▸ PROBLEM STATEMENT
Reproduce each of the following entries verbatim, line for line.

[Element lookup entries]

┌──

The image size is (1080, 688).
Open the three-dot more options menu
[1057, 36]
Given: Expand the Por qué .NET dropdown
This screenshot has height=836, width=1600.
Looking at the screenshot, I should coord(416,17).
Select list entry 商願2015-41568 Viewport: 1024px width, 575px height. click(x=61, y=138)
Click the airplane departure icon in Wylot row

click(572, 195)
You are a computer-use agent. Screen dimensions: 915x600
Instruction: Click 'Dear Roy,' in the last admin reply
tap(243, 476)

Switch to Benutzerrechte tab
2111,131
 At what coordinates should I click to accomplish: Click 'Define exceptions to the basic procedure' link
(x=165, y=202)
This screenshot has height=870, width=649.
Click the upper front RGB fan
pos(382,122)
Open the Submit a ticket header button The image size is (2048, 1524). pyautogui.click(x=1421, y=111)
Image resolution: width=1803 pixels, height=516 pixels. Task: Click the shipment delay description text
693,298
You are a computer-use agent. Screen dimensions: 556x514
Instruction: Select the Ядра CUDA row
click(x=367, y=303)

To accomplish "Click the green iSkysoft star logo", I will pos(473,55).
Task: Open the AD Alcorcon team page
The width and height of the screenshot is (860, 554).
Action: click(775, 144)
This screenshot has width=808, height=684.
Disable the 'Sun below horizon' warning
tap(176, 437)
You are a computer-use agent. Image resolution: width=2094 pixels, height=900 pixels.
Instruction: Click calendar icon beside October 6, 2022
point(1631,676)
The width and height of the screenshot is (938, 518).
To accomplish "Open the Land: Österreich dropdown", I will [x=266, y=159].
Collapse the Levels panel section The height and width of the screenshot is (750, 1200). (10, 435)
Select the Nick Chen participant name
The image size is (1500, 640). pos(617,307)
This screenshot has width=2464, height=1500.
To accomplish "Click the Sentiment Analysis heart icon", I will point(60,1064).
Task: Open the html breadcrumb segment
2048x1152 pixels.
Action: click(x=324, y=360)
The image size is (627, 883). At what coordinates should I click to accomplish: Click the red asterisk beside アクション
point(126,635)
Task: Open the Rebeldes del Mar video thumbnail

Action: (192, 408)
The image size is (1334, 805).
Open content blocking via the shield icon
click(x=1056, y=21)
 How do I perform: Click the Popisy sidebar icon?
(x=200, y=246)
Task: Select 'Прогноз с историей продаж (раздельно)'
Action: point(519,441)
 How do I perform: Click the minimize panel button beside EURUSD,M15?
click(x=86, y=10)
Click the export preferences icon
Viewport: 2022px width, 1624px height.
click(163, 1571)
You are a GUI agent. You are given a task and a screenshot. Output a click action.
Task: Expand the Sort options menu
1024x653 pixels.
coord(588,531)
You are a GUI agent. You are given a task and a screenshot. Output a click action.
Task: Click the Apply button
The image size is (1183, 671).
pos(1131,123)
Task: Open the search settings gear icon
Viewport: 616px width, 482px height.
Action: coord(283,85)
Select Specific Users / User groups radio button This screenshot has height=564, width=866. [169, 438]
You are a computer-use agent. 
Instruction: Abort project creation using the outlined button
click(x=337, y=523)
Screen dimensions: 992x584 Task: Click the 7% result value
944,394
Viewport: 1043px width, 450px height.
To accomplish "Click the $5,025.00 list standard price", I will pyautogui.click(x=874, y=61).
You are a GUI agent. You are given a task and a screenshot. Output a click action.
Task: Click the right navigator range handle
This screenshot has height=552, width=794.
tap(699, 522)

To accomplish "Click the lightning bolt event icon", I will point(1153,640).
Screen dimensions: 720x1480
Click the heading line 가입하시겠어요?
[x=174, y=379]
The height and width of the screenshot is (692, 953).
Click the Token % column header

└──

▸ EXERCISE SOLUTION
The image size is (1080, 688).
Open the three-dot more options menu
[1057, 36]
Given: Expand the Por qué .NET dropdown
This screenshot has height=836, width=1600.
Looking at the screenshot, I should coord(416,17).
Select list entry 商願2015-41568 Viewport: 1024px width, 575px height. click(x=61, y=138)
Click the airplane departure icon in Wylot row

click(572, 195)
You are a computer-use agent. Screen dimensions: 915x600
Instruction: Click 'Dear Roy,' in the last admin reply
tap(243, 476)

Switch to Benutzerrechte tab
2111,131
 At what coordinates should I click to accomplish: Click 'Define exceptions to the basic procedure' link
(x=165, y=202)
This screenshot has height=870, width=649.
Click the upper front RGB fan
pos(382,122)
Open the Submit a ticket header button The image size is (2048, 1524). pyautogui.click(x=1421, y=111)
Image resolution: width=1803 pixels, height=516 pixels. Task: Click the shipment delay description text
693,298
You are a computer-use agent. Screen dimensions: 556x514
Instruction: Select the Ядра CUDA row
click(x=367, y=303)

To accomplish "Click the green iSkysoft star logo", I will pos(473,55).
Task: Open the AD Alcorcon team page
The width and height of the screenshot is (860, 554).
Action: click(775, 144)
This screenshot has width=808, height=684.
Disable the 'Sun below horizon' warning
tap(176, 437)
You are a computer-use agent. Image resolution: width=2094 pixels, height=900 pixels.
Instruction: Click calendar icon beside October 6, 2022
point(1631,676)
The width and height of the screenshot is (938, 518).
To accomplish "Open the Land: Österreich dropdown", I will [x=266, y=159].
Collapse the Levels panel section The height and width of the screenshot is (750, 1200). (10, 435)
Select the Nick Chen participant name
The image size is (1500, 640). pos(617,307)
This screenshot has width=2464, height=1500.
To accomplish "Click the Sentiment Analysis heart icon", I will point(60,1064).
Task: Open the html breadcrumb segment
2048x1152 pixels.
Action: click(x=324, y=360)
The image size is (627, 883). At what coordinates should I click to accomplish: Click the red asterisk beside アクション
point(126,635)
Task: Open the Rebeldes del Mar video thumbnail

Action: (192, 408)
The image size is (1334, 805).
Open content blocking via the shield icon
click(x=1056, y=21)
 How do I perform: Click the Popisy sidebar icon?
(x=200, y=246)
Task: Select 'Прогноз с историей продаж (раздельно)'
Action: point(519,441)
 How do I perform: Click the minimize panel button beside EURUSD,M15?
click(x=86, y=10)
Click the export preferences icon
Viewport: 2022px width, 1624px height.
click(163, 1571)
You are a GUI agent. You are given a task and a screenshot. Output a click action.
Task: Expand the Sort options menu
1024x653 pixels.
coord(588,531)
You are a GUI agent. You are given a task and a screenshot. Output a click action.
Task: Click the Apply button
The image size is (1183, 671).
pos(1131,123)
Task: Open the search settings gear icon
Viewport: 616px width, 482px height.
Action: coord(283,85)
Select Specific Users / User groups radio button This screenshot has height=564, width=866. [169, 438]
You are a computer-use agent. 
Instruction: Abort project creation using the outlined button
click(x=337, y=523)
Screen dimensions: 992x584 Task: Click the 7% result value
944,394
Viewport: 1043px width, 450px height.
To accomplish "Click the $5,025.00 list standard price", I will pyautogui.click(x=874, y=61).
You are a GUI agent. You are given a task and a screenshot. Output a click action.
Task: Click the right navigator range handle
This screenshot has height=552, width=794.
tap(699, 522)

To accomplish "Click the lightning bolt event icon", I will point(1153,640).
Screen dimensions: 720x1480
Click the heading line 가입하시겠어요?
[x=174, y=379]
The height and width of the screenshot is (692, 953).
Click the Token % column header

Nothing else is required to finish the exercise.